Cultural Center of the Philippines

ENCYCLOPEDIA OF
PHILIPPINE ART

Crucifixion

1968 / Oil on canvas / 182 x 182 cm / Artist: Ang Kiukok / Private collection

Ang Kiukok’s painting career can be summed up as a dichotomy of a struggle for human expressiveness and a constant perfection of cubistic pictorialism. The human condition at its most pathetic or angriest predicament has always inspired this artist. Suffering and torture are images familiar to him as he witnessed these in his boyhood during World War II. Images of such cruelties continue to haunt him in the political and criminal violence reported daily by the mass media. While Western cubism is all about objective analysis of physicality, Ang Kiukok borrows its approach and techniques to pursue the oppositeβ€”that is, to synthesize what has been broken down into a unified interpretation of human agony. To him, agony is a universal fate rather than a specific circumstance.

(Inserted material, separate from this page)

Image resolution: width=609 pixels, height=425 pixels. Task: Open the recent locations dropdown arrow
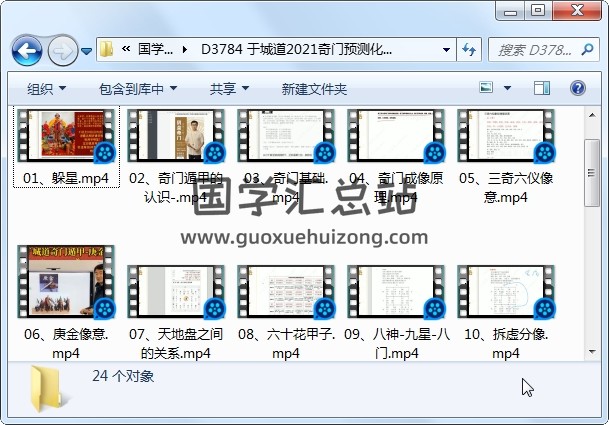tap(87, 50)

A pupil of Victorio Edades and Vicente Manansala, Ang Kiukok emerged as an accomplished painter in the 1960s, pursuing the theme of the mechanization of the human beings and the crucifixion of Christ in several of his works. In this Crucifixion, Christ is a duality of tortured victim and alienated android. The figure’s drooping head and the muscular tension emoted by the rendition of arms and hands signify the human angst in Christ’s violent death. The suggested wheels, cranks, and levers that compose Christ’s lower torso alludes to the dehumanization of modern men and women in the age of machines. The formal balance, as brought by the centrality of the cross and the composition of squares in cream and black, imbues a spiritual restraint to an otherwise raging theme.